渡辺 家庭では特に父親と子どもが接する機会の少ないことから、親の教育力が低下したといわれています。ですが、父親だけが悪いのでなく、そういう状況をつくり出している社会にも問題があるのではないでしょうか。日本の親は、親になる以前に小さな子どもの面倒をみた経験が、他国の父親に比べ圧倒的に少ないという調査結果もあります。子どもと触れ合う体験がない中で、いきなり親になっても力を十分に発揮できないと思います。
岩﨑 勉強をしたり、仲間と出会ったりする中で、成長を図る学校教育との役割分担が大切です。家庭教育の大きな目的は、人間の芯(しん)になる部分を養うこと。保護者は、まずそこをしっかり意識する必要があります。
村井 学校の成績ばかりに気をとられ、親は子どもを一人の人間としてとらえ、向き合う姿勢を見失っているのではないでしょうか。家庭の中で、子どもたちが自分に自信を持てるような環境をどうつくるか。そこが大事だと考えます。
岩﨑 一緒に生活する中で、昨日より良くなった部分を見つけ、褒めるだけでも、子どもにとっては大きな自信になるはずです。逆にしかられてばかりいると、自分が嫌われていると思ってしまう。包容力を持って接し、良い面は積極的に評価することが望まれます。
渡辺 そのためには、子どもへの関心の持ち方も重要です。

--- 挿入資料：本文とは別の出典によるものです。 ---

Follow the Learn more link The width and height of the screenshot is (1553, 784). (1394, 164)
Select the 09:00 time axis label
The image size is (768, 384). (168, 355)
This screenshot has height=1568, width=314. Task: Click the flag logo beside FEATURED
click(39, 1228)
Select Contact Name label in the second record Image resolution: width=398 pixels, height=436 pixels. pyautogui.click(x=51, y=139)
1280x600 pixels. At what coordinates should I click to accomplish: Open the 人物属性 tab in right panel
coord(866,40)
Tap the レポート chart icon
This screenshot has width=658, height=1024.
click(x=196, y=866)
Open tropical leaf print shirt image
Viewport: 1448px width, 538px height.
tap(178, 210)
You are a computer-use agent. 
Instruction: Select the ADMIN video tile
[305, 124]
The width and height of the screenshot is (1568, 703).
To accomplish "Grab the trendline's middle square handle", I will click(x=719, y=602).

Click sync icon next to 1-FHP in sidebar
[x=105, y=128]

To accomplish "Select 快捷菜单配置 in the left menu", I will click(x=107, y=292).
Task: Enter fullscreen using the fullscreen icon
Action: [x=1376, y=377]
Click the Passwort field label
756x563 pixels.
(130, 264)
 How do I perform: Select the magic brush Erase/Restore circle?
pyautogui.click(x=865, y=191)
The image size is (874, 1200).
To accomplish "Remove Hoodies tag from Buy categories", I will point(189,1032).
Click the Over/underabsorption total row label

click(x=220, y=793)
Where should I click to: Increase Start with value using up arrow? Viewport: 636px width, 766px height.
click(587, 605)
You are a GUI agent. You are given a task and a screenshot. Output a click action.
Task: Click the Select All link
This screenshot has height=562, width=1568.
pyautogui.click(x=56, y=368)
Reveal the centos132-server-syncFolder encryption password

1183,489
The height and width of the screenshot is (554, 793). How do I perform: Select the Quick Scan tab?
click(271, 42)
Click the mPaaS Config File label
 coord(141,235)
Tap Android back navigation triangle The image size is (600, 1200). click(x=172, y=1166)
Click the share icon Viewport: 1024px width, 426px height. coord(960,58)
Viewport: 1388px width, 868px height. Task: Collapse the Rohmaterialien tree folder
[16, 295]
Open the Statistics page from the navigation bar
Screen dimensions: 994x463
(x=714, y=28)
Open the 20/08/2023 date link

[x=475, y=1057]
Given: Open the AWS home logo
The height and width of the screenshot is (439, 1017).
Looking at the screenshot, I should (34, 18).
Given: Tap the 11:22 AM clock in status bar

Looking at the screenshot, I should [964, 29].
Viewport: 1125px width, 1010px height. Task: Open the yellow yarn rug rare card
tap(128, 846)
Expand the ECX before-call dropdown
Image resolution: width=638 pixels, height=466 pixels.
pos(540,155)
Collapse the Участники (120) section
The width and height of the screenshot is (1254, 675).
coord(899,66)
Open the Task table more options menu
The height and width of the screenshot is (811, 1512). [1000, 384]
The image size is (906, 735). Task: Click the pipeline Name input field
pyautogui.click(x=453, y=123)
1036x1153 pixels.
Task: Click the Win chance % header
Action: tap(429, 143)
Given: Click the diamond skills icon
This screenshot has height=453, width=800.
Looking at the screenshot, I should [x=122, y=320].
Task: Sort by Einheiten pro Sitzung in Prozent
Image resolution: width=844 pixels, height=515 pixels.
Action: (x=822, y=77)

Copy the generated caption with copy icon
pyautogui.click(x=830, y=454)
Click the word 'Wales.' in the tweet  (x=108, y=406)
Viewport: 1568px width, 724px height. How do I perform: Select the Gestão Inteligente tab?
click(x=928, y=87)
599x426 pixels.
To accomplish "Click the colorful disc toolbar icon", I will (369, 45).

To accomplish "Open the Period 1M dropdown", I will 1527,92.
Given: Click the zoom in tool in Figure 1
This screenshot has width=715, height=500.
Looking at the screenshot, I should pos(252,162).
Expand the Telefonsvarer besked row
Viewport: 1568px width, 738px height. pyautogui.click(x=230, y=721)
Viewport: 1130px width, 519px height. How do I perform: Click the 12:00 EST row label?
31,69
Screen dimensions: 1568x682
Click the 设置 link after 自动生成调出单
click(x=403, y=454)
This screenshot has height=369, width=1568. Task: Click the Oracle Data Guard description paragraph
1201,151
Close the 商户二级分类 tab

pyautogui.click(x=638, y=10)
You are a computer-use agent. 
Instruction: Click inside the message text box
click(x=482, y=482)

日常の何気ない会話やだんらんを通じて、その家族ならではの習慣や生活スタイルが生まれると、家族意識が高まるはずです。
村井 福澤諭吉は家庭で音楽会を開き、客を招くこともあったそうです。家族で何かの行事や催しを開くのも家族意識を高めるきっかけになるかもしれません。
渡辺 さまざまな人が交流するにぎやかな家庭がいいですね。親子という縦の関係だけでなく、おじやおばなど斜めの関係も生かせば、家庭生活も充実するのではないでしょうか。また、友だちの家庭などへ遊びに行って、自分の家族との違いを知るといった経験も、視野を広げる上で貴重です。
家庭は人間教育の苗床 村井さん
地域参加も教育の機会に 渡辺さん
日々のしつけで独立心を 岩﨑さん
家庭教育は子どもの土台 宮崎さん
宮崎 家庭や学校を含め、日本の教育には何が欠けており、今後はどうあるべきでしょうか。
岩﨑 日本の教育は、親から巣立った後、一人前の社会人としての自立心や独立心を養成できていない点が問題ではないでしょうか。過保護になると、子どもの依存心を強めてしまいます。日々のしつけに当たっては、どんなことを教えるのか、また何のためにそれを教えるのかを親が明確にすべきです。
渡辺 子どもと程よい距離を保ちながら、少し離れたところからしっかり支えるのが理想的。家庭の中に囲い込むのではなく、社会に解き放つ教育でなくては。その意味では、地域活動などの社会参加を教育機会として考える必要もあると思います。
村井 子どもたち一人ひとりが独立した人間として尊重されることで、さまざまな個性が育ち、社会が豊かになっていく。独立自尊と多様性の育成こそ、日本の今後の教育はもちろん、21世紀の世界の教育を語るキーワードではないでしょうか。
宮崎 家庭教育が土台となり、学校教育、社会教育がそれぞれの機能を果たし、補完し合う中で、子どもの可能性がより豊かに広がっていくことが分かりました。今日はありがとうございました。